Hi. Any information about buying a Greek car in the UK and driving it back to greece. I believe GROCER may be a good man for this info if your out there ?? Thanks


----------



## The Grocer (May 30, 2010)

Buy a GREEK car in the UK.......now that's a find!

This could be complicated as both parties are supposed to go to the vehicle registration office together and the seller needs certain documents from their accountant......

First I am assuming the buyer has a Greek tax number, and residents certificate. The latter you may get away with not producing at the vehicle registration office, but is doubtful.

HOWEVER........ a partial work around

get the seller to visit their accountant in Greece and obtain the necessary completed SALE documents, signed etc etc. If they are already in the UK perhaps if they have good relationships with their accountant this could be done via internet. The seller gives the buyer the necessary document....

The buyer once in Greece visits the vehicle registration office with the "log book", the sale paper (from the seller's accountant), their passport, AFM (tax number) and residents permit to register the car, they WILL expect the seller to be with you, just tell them they have now left the country......do NOT give in. (that is how I had to register my car)....

Insurance for the trip to Greece could be problematic though? UK companies will not insure a Greek plated car, you will probably need to contact a Greek insurance agency that will cover you....


----------



## samrvy (Mar 26, 2011)

Thanks to the grocer yet again !!
After lots of pondering I think this one could be more trouble than it's worth.
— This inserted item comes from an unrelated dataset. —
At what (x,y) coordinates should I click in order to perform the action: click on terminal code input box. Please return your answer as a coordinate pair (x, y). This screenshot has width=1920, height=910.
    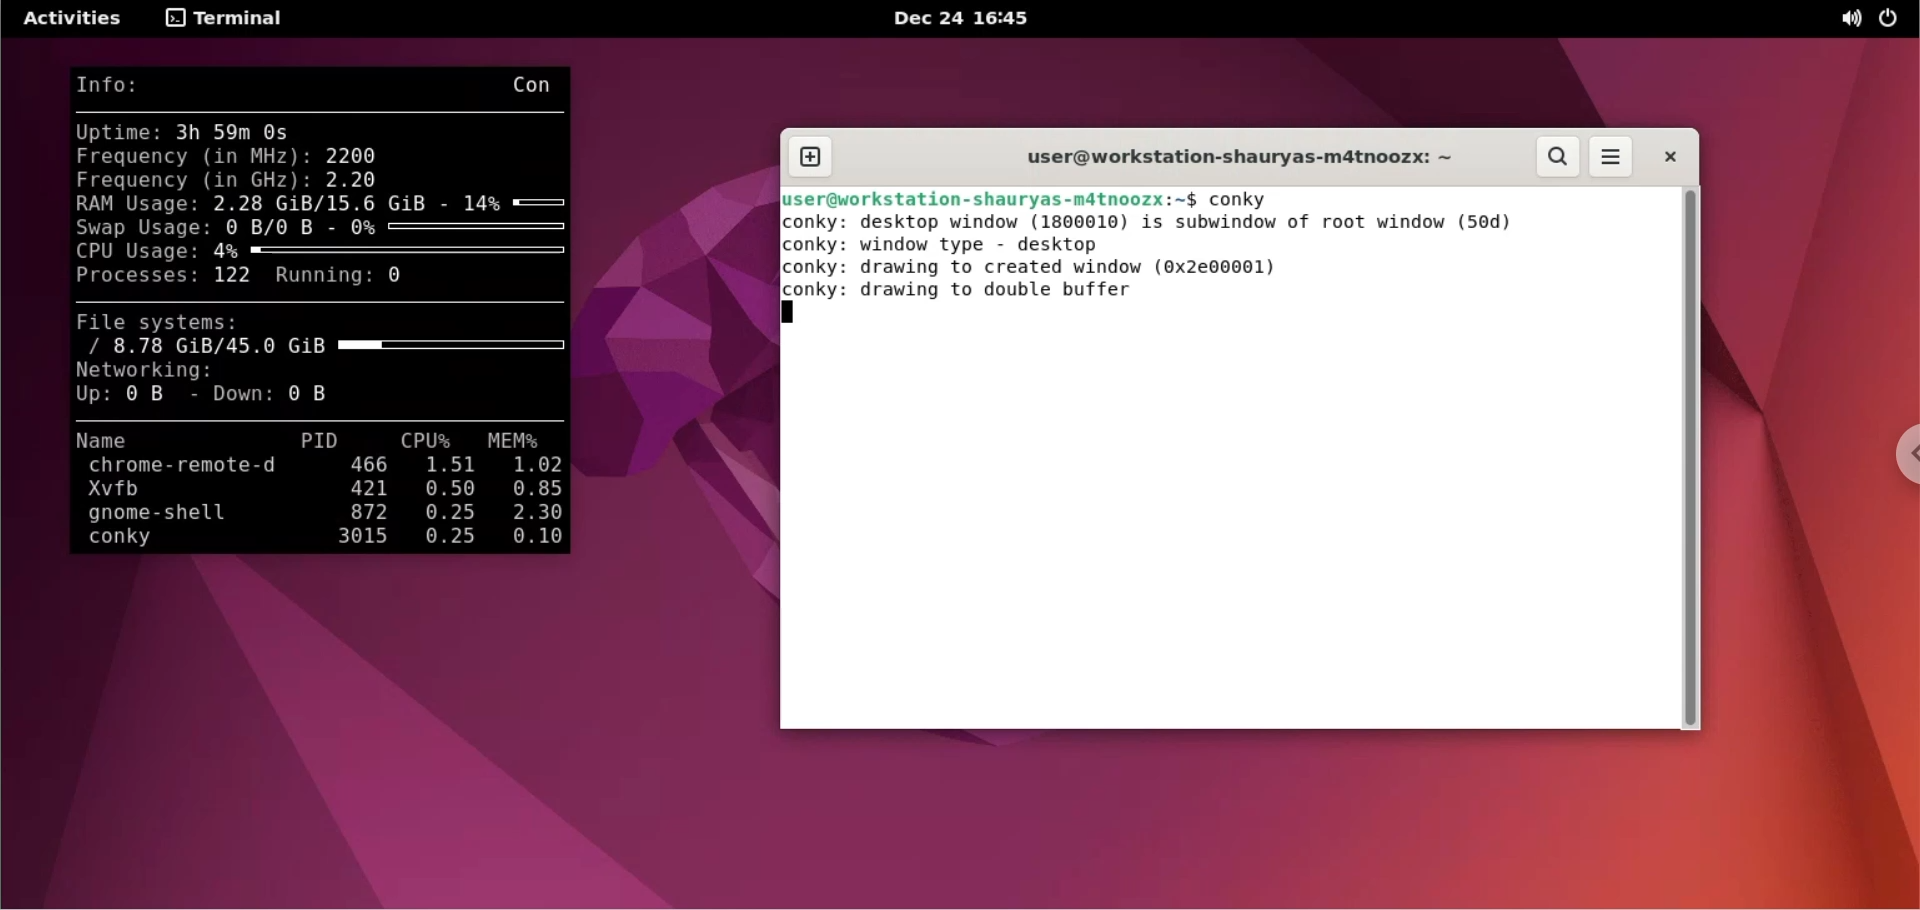
    Looking at the image, I should click on (1229, 536).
The car is registered in greece but for sale in London.( at a very good price ) The current owner lived in greece before moving to uk but isn't Greek. How would I know the car is not stolen ? Was it bought on finance ? It's not so easy to check data like we can back. In the uk. It would be a bit of a ****** if I got back to greece only to have it confiscated by the police.


----------



## The Grocer (May 30, 2010)

Considering what you have now said, I think you are 100% correct not to proceed


----------



## samrvy (Mar 26, 2011)

Thanks again The Grocer


----------